*Listed entries*.
*** Begin section ***

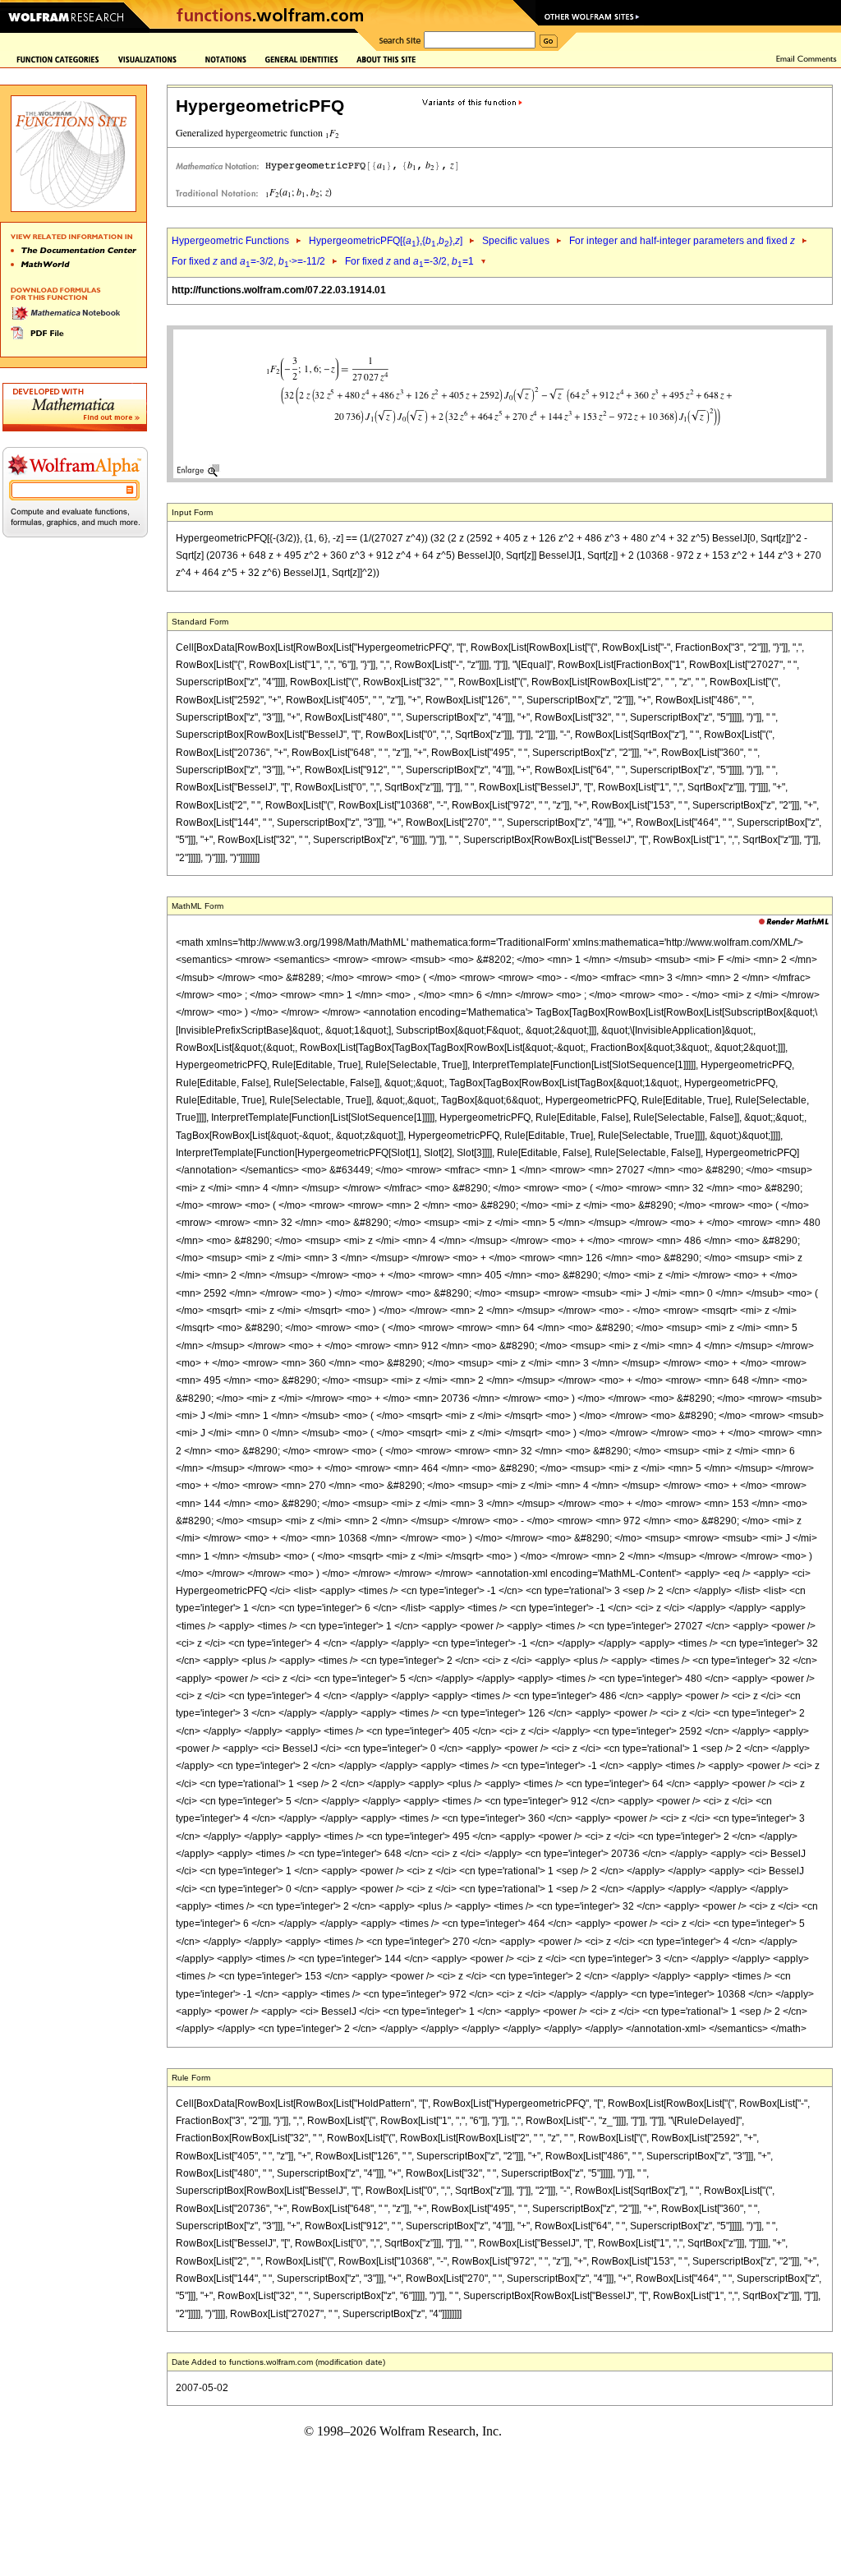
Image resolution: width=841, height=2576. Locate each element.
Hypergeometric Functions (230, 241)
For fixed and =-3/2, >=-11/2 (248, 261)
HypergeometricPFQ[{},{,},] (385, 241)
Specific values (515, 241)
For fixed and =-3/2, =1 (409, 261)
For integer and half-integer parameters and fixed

*** End section ***

*What you should do*. Report each line of the records that holds the word "fixed".

*Result of the exercise*.
For fixed and =-3/2, >=-11/2 (248, 261)
For fixed and =-3/2, =1 (409, 261)
For integer and half-integer parameters and fixed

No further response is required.